■ **Records to process**:

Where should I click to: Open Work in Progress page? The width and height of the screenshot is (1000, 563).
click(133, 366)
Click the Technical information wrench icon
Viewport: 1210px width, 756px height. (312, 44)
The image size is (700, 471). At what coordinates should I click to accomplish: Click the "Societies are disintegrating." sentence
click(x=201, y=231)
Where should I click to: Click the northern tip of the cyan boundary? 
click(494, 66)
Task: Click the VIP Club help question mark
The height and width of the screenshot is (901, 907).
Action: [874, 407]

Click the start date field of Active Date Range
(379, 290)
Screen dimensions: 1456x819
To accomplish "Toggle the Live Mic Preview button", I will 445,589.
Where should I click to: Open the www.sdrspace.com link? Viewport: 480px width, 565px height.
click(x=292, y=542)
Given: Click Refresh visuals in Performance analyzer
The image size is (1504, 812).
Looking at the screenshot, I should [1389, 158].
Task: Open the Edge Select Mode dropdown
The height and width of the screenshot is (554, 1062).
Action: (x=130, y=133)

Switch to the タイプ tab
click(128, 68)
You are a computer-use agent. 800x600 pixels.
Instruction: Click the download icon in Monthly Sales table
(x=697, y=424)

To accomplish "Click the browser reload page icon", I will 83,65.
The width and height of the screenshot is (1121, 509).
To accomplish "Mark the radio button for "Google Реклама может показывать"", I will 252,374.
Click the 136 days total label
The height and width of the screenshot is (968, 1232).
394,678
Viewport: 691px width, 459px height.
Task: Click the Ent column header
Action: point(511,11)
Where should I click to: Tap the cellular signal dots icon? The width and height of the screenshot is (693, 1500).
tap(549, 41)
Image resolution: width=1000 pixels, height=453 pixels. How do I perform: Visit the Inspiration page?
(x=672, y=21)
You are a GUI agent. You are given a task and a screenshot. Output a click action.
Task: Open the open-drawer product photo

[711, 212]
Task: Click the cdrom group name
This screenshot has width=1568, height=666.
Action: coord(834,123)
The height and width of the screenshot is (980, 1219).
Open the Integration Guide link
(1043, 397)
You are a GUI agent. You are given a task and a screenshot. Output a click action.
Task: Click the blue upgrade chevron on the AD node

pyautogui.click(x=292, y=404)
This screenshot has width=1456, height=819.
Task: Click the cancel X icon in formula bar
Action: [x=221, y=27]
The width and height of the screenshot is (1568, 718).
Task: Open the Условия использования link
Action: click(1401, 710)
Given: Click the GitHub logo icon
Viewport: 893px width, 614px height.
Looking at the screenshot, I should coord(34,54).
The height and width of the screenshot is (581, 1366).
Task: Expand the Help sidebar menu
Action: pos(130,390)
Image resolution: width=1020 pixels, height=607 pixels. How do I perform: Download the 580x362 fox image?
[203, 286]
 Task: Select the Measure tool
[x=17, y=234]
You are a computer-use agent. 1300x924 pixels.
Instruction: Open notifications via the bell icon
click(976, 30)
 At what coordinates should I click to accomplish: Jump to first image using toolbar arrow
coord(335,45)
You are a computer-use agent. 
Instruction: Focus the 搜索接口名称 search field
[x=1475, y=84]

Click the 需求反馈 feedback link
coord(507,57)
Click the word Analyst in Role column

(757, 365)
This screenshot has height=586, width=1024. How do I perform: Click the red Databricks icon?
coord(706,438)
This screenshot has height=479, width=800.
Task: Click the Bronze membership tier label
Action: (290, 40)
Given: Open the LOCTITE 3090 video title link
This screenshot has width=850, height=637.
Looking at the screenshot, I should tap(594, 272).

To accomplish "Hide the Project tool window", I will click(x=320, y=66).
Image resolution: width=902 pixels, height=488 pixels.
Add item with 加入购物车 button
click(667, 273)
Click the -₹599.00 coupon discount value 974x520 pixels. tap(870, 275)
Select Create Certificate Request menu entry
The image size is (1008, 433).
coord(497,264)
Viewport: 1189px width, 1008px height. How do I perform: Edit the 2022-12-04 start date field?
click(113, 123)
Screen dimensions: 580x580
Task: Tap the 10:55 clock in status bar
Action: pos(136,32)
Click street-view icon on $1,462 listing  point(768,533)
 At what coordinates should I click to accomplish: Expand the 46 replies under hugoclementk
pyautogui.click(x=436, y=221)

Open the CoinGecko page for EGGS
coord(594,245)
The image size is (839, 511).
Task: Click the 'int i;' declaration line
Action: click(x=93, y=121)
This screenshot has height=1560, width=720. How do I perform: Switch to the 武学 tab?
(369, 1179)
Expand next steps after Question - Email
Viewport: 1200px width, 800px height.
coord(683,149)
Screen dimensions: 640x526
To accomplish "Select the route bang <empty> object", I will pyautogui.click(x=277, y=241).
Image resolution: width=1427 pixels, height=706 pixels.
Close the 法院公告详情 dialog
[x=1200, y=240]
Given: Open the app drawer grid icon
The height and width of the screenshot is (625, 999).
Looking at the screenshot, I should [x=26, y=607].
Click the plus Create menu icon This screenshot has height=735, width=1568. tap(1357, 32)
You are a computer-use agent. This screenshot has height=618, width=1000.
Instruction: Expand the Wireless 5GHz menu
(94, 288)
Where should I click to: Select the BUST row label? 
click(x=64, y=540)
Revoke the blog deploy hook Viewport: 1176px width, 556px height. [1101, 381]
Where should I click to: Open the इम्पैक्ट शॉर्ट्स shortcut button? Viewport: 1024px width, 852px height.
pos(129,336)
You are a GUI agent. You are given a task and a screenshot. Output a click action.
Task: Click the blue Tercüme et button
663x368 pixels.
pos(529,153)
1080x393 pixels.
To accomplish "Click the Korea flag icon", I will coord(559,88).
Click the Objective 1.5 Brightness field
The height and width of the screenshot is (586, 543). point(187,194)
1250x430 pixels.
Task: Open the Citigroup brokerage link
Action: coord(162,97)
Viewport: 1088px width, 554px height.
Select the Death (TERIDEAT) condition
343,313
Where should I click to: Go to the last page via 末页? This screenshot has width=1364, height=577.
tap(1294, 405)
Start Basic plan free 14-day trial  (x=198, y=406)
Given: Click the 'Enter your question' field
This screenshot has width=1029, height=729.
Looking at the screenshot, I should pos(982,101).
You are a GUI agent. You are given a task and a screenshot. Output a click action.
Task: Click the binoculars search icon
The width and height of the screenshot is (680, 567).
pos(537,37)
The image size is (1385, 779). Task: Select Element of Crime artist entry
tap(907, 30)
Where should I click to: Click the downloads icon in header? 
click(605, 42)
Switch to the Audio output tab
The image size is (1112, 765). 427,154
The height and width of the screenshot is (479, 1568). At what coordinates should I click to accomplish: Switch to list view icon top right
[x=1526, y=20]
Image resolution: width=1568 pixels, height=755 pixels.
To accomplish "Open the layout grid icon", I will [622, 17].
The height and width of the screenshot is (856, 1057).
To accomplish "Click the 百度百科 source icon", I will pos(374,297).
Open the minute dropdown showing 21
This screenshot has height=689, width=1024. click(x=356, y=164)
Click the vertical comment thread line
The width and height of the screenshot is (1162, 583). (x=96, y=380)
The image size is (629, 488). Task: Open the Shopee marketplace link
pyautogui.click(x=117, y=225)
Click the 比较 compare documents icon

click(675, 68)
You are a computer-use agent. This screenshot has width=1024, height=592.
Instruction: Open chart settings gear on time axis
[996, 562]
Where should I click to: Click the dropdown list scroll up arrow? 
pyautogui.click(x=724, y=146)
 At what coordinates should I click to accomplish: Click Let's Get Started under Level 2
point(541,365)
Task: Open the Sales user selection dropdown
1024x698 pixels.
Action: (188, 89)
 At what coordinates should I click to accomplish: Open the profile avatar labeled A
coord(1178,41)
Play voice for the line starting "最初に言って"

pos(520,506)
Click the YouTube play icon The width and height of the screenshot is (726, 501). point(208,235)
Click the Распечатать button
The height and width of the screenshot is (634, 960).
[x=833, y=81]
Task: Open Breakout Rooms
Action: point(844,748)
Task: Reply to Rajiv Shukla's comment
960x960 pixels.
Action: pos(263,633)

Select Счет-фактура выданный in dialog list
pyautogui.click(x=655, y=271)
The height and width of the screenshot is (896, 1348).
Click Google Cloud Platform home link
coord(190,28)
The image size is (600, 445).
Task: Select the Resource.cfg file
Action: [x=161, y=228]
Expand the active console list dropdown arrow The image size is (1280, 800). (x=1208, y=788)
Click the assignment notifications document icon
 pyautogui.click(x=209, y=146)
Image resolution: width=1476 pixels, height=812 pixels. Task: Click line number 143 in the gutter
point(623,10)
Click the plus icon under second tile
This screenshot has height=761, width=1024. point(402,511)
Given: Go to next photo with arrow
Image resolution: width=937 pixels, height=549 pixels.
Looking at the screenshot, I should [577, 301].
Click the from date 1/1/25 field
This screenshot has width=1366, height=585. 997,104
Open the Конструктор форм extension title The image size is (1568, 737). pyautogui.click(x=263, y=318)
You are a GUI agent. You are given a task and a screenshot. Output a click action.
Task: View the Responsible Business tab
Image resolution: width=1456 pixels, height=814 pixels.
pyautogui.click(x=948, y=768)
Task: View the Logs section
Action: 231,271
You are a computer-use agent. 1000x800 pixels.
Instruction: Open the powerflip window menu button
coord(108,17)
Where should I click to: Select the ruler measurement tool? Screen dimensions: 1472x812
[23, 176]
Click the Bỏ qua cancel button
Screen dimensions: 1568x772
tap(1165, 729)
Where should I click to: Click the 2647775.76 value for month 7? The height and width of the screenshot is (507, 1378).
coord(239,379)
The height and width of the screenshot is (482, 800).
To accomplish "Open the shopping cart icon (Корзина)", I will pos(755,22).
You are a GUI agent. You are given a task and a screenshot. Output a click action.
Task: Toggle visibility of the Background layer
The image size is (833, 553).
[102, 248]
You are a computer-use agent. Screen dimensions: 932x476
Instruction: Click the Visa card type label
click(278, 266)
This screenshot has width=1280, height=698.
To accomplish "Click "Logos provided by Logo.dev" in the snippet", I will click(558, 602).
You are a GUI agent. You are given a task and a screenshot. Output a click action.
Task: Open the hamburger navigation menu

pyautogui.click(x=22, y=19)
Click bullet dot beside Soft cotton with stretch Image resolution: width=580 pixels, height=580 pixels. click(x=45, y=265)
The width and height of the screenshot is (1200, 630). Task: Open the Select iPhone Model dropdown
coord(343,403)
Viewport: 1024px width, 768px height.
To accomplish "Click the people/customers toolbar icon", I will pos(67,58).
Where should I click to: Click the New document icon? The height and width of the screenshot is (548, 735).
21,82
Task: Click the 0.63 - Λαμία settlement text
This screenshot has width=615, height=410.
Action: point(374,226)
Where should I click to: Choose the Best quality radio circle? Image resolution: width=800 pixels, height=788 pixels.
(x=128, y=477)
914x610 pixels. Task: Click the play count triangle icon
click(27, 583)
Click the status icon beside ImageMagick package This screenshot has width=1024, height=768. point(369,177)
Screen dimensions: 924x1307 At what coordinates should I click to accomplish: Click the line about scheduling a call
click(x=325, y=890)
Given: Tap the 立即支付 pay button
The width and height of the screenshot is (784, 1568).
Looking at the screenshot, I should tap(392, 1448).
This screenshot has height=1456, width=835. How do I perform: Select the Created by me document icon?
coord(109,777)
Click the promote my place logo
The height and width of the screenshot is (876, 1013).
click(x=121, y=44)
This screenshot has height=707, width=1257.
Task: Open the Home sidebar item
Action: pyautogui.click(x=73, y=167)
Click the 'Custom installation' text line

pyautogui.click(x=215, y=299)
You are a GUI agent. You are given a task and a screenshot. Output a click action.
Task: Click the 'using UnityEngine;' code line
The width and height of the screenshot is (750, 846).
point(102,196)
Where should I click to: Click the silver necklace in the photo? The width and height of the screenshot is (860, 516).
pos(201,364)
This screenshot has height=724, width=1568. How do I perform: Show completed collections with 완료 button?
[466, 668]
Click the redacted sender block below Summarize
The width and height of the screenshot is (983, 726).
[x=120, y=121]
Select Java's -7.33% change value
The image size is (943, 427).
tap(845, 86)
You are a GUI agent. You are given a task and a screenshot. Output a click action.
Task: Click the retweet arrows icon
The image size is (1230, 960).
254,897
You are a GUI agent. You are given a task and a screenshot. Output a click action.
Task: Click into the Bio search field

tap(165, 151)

■ **To do**:
Match on "Toggle" and report each line of the data above that has it.

■ **Result**:
To accomplish "Toggle the Live Mic Preview button", I will 445,589.
Task: Toggle visibility of the Background layer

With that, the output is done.